Can’t abide milk-skin. Makes me queasy.
He leans towards her, sniffs the air.
Cause if I’m being honest, here
. . . She could smell the toothpaste on his breath . . . 
I’m not sure I’d want it myself, old mate.

She opened her eyes. The Fatman smiling.
The belly, Mervyn, if you wouldn’t mind.
She stared at the screen. The endless field, the grinning boys. Iron band around her chest, and the blood kept pounding in her head, and—

‘Hello, darling.’

All shower-gel and aftershave. He checked the rows in front and behind, then eased himself down beside her.

‘Keeping well?’

‘Getting by.’

‘That’s nice,’ he said.

He picked up her bag and zipped it open.

‘I’m glad you’re getting by,’ he said.

He shoved a hand inside and rummaged round.

‘Because if you weren’t quite getting by, I might be worried.’

He zipped the bag shut, let it drop to the floor.

She felt him staring in the dark.

‘So here we are,’ he said, ‘the two of us.’

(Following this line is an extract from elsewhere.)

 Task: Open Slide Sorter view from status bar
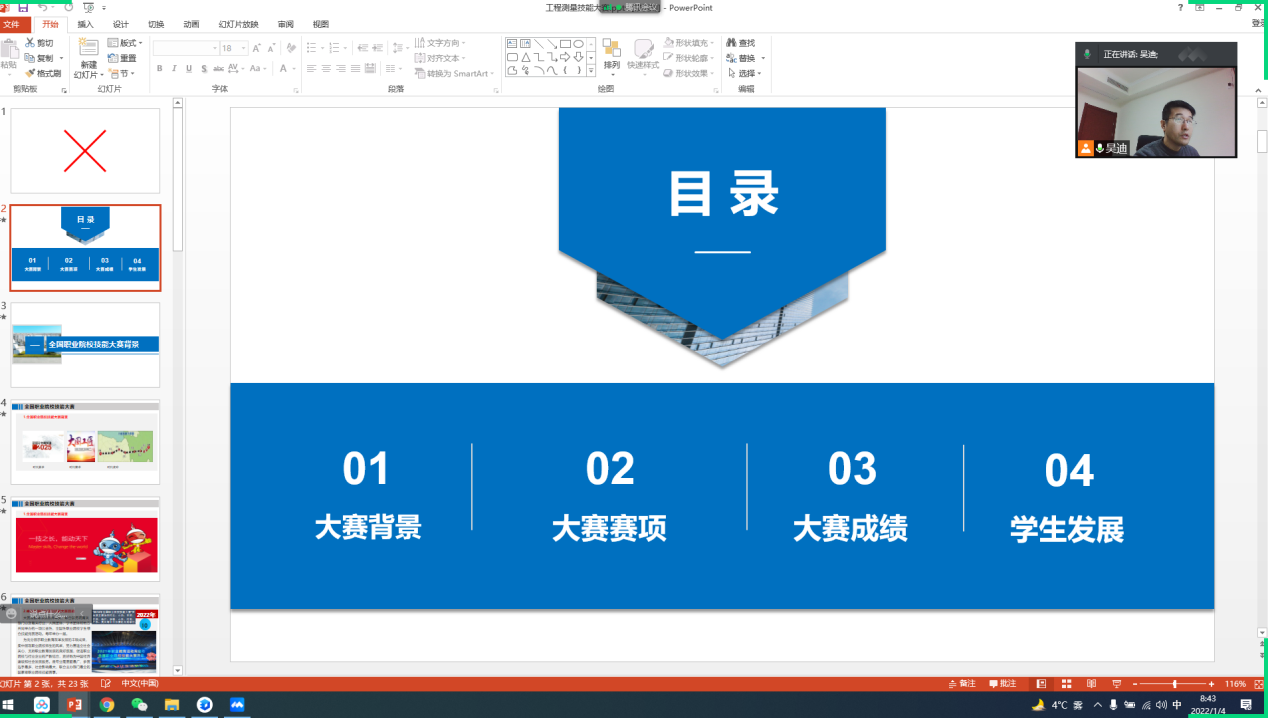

Legs spread wide. So cool, he was. Such a total lad. A smart, young thug with attitude. He took out a hip-flask and unscrewed the cap.

‘You back on the brandy?’

‘Passes the time.’

He told her how he’d dressed up just for her, got smartened up especially. Put on his best grey suit and his Chelsea boots, stuck a fobwatch in the waistcoat pocket. For her, he stressed. He’d done it all for girly.

She listened as he swigged it back, heard it sloshing down the tube.

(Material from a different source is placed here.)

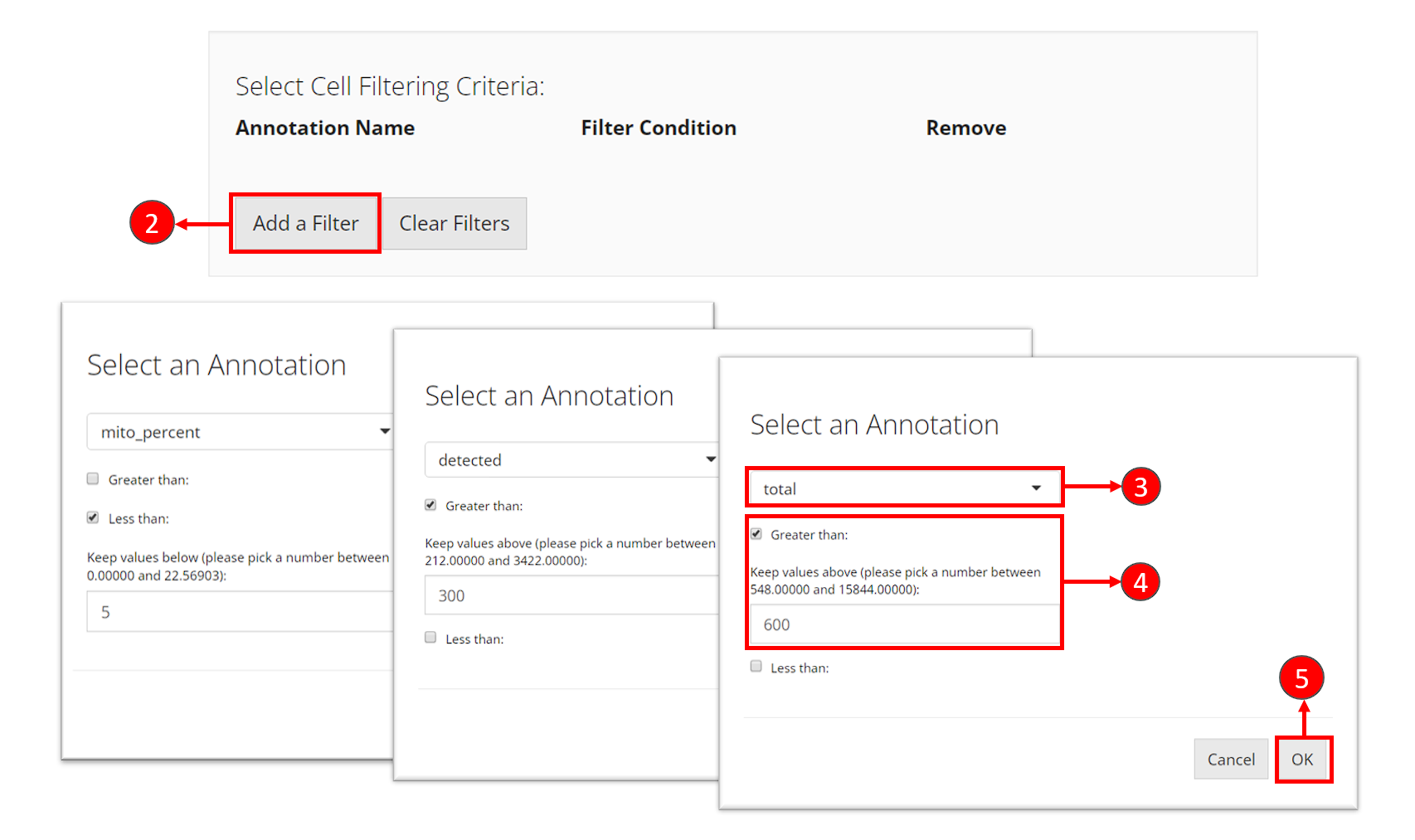Click the red step 2 marker
Viewport: 1415px width, 840px height.
click(x=152, y=223)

‘You enjoying that, are you?’

He wiped his mouth with the back of his hand.

‘Always had a noisy swallow.’

‘Is that a fact?’

‘Been told I got it from my mum.’

‘Didn’t know you had a mum, Merv.’

‘You don’t know much, then.’

‘Thought you might have been found on someone’s doorstep. Thought you sort of
appeared
one day. Like a herpe.’

He shook his head.

‘No, sugar. Just dropped out the hole and there I was.’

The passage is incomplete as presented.